Chop-Stick, VisionDivision, Indianapolis, USA, 2012




Playscapes correspondent applicant Sarah Carrier sent this project to me amongst the things she is interested in corresponding about, and I just couldn't wait to share it!

Stockholm-based VisionDivision was commissioned to build a concessions stand by the Indianapolis Museum of Art  for the 100 Acres: The Virginia B. Fairbanks Art & Nature Park, a project that was realized in a beautiful and playful way--and almost entirely from a single tree.   They called it Chop Stick.  

Basing their design on "the universal notion that you need to sacrifice something in order to make something new. Every product is a compound of different pieces of nature..." they selected a 100-foot yellow poplar tree, the state tree of Indiana.  "Our goal was to make the best out of this specific poplar tree, from taking it down and through the whole process of transforming it into a useful building that is now part of one of the finest art parks in the United States. As the project proceeded, we continued to be surprised by all of the marvelous features that where revealed in refining a tree into a building; both in the level of craftsmanship and knowledge of woodworkers and arborists, and also of the tree itself."

 



The first step was simply to suspend the tree as a great horizontal beam for the new structure.  Bark was removed and fashioned into shingles, and also into lanterns for illuminating the structure at night.  Pieces of wood were carefully extracted from the suspended tree and used for each of the design components:  the stand itself, the structural supports, pillars and studs, the swings, the chairs and the tables.  Pressed leaves and flowers were used to ornament the front glass of the kiosk, and yellow poplar syrup was even made from the bark, "thus meaning that you could actually eat a part of the building."

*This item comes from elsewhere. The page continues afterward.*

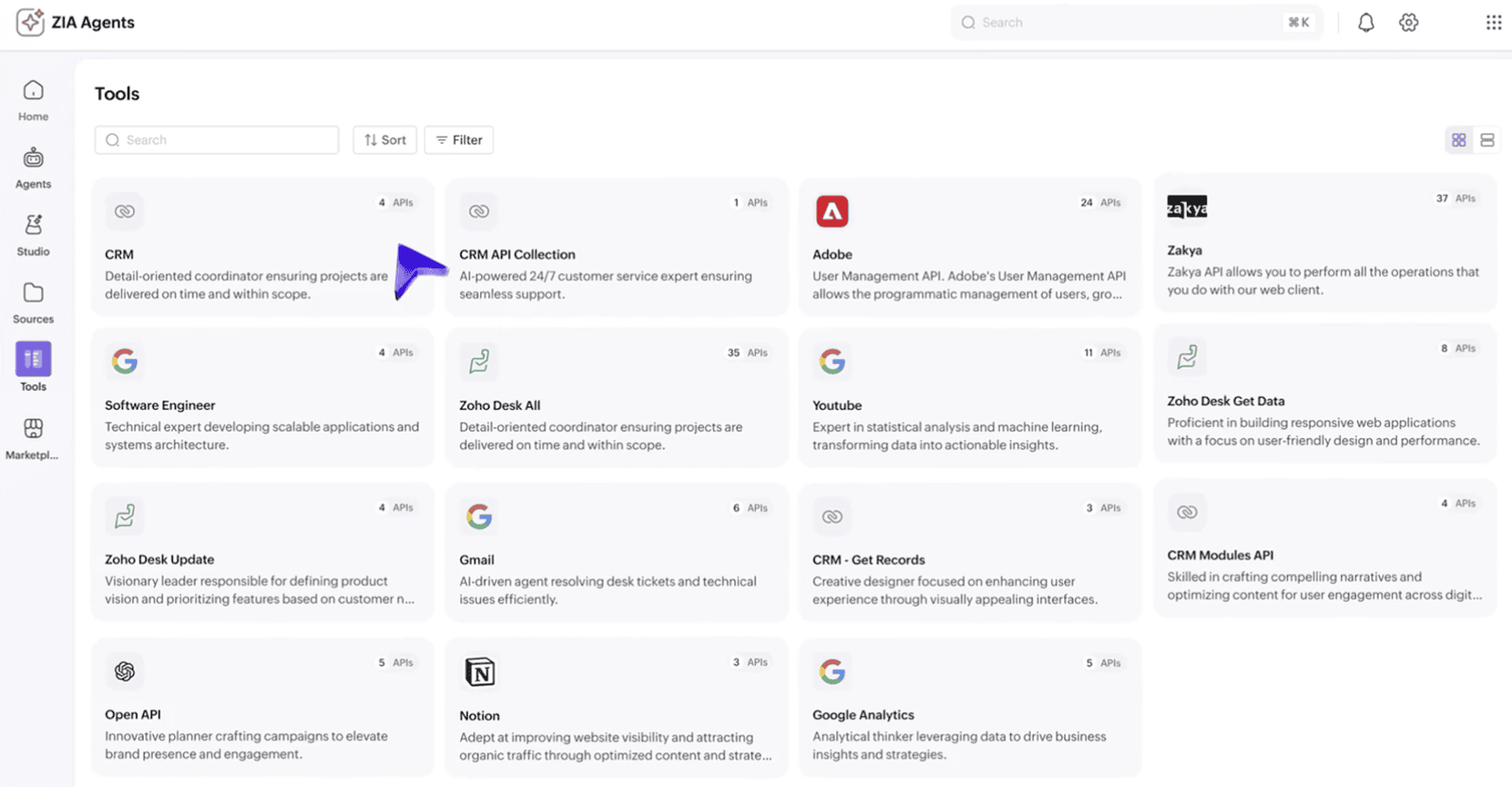
Task: Click the Zakya logo thumbnail
Action: tap(1186, 208)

This project should remind us that making innovative play spaces requires a commitment far greater than a one-day installation of pre-fabricated components.  Listen to what VisionDivision says about the process, which sounds itself like a piece of performance art:

"The delicate balance act of the risk of weakening the hovering tree with taking cuts from it versus having to have a certain amount of wood to stabilize and construct the kiosk and carrying the load from the tree itself was very challenging.  Many days was spent with the structural engineer trying different types of cuts in a computer model to optimize the structure. To be able to fit all pieces that needed to be taken from the tree into the actual cuts we needed to make drawings for every single piece taken from the tree. We also needed to optimize the kiosk both in size and in its constructions since it would take a lot of weight from the hovering trunk. The kiosk got a truss frame construction with two larger pieces of wood that are right under the tree. Using the schematics from our engineers force diagram program, we concluded that the wall closer to the end of the tree was taking more load, thus we sized up the two larger pieces of wood in that specific wall. All these alterations really just made the project more beautiful since the design became more refined in terms of more balanced proportions."

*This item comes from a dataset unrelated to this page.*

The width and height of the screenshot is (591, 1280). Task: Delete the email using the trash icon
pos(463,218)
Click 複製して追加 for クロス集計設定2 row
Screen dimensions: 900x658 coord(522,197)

Some might say that such attention is a waste of time and money, but if this was going up in my community I'd stop by every day to see the hovering tree and the careful extraction of its wood.  Imagine the community commitment to the space that could be developed through the performativity of the build.  Similarly, realizing  the Woods of Net by Toshiko Horiuchi MacAdam (the most popular ever post here at Playscapes and now receiving well-deserved and overdue worldwide acclaim)  required a devotion to the invisible structural engineering that make her pieces possible...architectural (Tezuka Architects) and engineering (TIS and Partners) collaborators are an integral part of that design's success, which was three years in the making.  

Chop Stick fortunately wasn't quite so long to completion, but I do wish they had credited their structural engineers...I couldn't find them listed at VisionDivision, which is the source of the photos and quotes in this post.